O livro aborda a formação da cultura brasileira, com destaque às crenças, aos costumes e ao folclore, e o autor centra-se na ideia de que essa formação perpassa por várias outras manifestações advindas do Brasil Colônia. Quando se estuda a História do Brasil percebemos o quanto alguns líderes estiveram envolvidos na construção da democracia do país, inúmeros fatos históricos marcados pelo sonho de um mundo melhor. Um país sem memória é também um país sem história.
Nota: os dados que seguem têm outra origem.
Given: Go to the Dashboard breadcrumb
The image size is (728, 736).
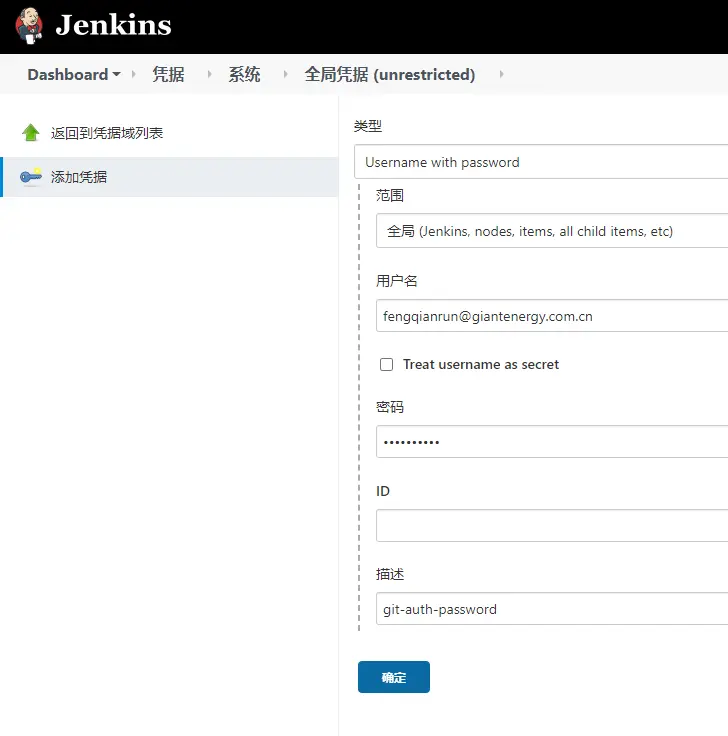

É constatado que muitos símbolos estão perdendo seu valor e sendo substituídos por outros. O Brasil também possui uma imagem interior e outra exterior. Para fora querem mostrar um país alegre, festivo e repleto de riquezas do povo e da natureza; para os brasileiros, uma enxurrada de problemas sociais, bem como, o descaso e a falta de políticas públicas que tragam verdadeiros, importantes e positivos resultados para a sua população, uma certa lentidão no crescimento econômico e social da nação.

O ano de 2014, além de ser marcado pela realização da Copa do Mundo no Brasil, também é ano de eleições federais e estaduais no país.

No dia 5 de outubro, milhões de brasileiros irão às urnas para votar em seus candidatos de preferência, seja por ideais, partidos, convicções ou decepções.

Sim! Isso mesmo: decepções! São poucas as pessoas (ou só os políticos mesmo) que devem acreditar que as eleições deste ano trarão bons resultados e, principalmente, que permitirão que os políticos mais honestos assumam os cargos públicos. Óbvio, que assim como em todos os casos há exceções, contudo, sabendo que pode se decepcionar com a situação política atual.

Em breve, iniciam as propagandas eleitorais gratuitas: um espetáculo de promessas vãs. Dificilmente algum político irá, nesses discursos, falar sobre o meu sonho, o teu sonho. Muitos políticos não falam nem sobre o seu sonho, pois preferem falar o que as pesquisas orientam que se fale.

Em outubro, os cidadãos brasileiros que se enquadram na faixa etária obrigatória de votação irão votar, porém... ai, que preguiça! De fazer a minha parte e não ter resultados a altura da atitude. Vontade mesmo de, igual Macunaíma, ficar sem falar. Mas, deixemos esse papel de “herói sem caráter” para outros personagens que ainda irão surgir neste 2014.

Porque, nós, enquanto cidadãos brasileiros, temos um compromisso com esse ato de democracia, com o votar. E, aí? Quem me representa?